I would put it into a volume /biodata/hg19/index/bwa/ in a docker image named "yings/biodata"
- 3. The input FASTQ files. Assuming they can be found under "/home/hadoop/fastq" in the host.
Create a image name "bioapp" with tag "v04202015"
copy all files and folders under "app" to the "/bioapp/" in the container. For simplicity here other operations like installing dependencies were not included in the Dockerfile.
The Dockerfile looks like this:
FROM ubuntu:14.04
RUN mkdir -p /bioapp
COPY app /bioapp/
VOLUME /bioapp
ENTRYPOINT /usr/bin/tail -f /dev/null
build the bioapp image
-$docker build -t yings/bioapp:v04202015 .
Create a image name "biodata" with tag "v04202015"
copy all files and folders under "data" to the "/biodata/" in the container
$cat >Dockerfile<
FROM ubuntu:14.04
RUN mkdir -p /biodata
COPY data /biodata/
VOLUME /biodata
ENTRYPOINT /usr/bin/tail -f /dev/null
EOF
Build the bioapp image
$docker build -t yings/biodata:v04202015 .
Start the biodata container as daemon, name it as "biodata"
$docker run -d --name biodata yings/biodata:v04202015
Start the bioapp container as daemon, name it as "bioapp"

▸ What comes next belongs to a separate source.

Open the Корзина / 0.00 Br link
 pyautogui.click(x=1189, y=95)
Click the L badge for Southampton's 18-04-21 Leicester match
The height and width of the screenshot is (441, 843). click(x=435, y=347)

$docker run -d --name bioapp yings/bioapp:v04202015
Now we should have two data volume containers running in the backend. It is time to launch the final executor container
$docker run -it --volumes-from biodata --volumes-from bioapp -v /home/hadoop/fastq:/fastq ubuntu:14.04 /bin/bash
Those parameters mean:
"-it" run the executor container interactively
"--volumes-from biodata" load the data volume from container "biodata" (do not confused it with image "yings/biodata")
"--volumes-from bioapp" load the data volume from container "bioapp" (again, do not confused it with image "yings/bioapp")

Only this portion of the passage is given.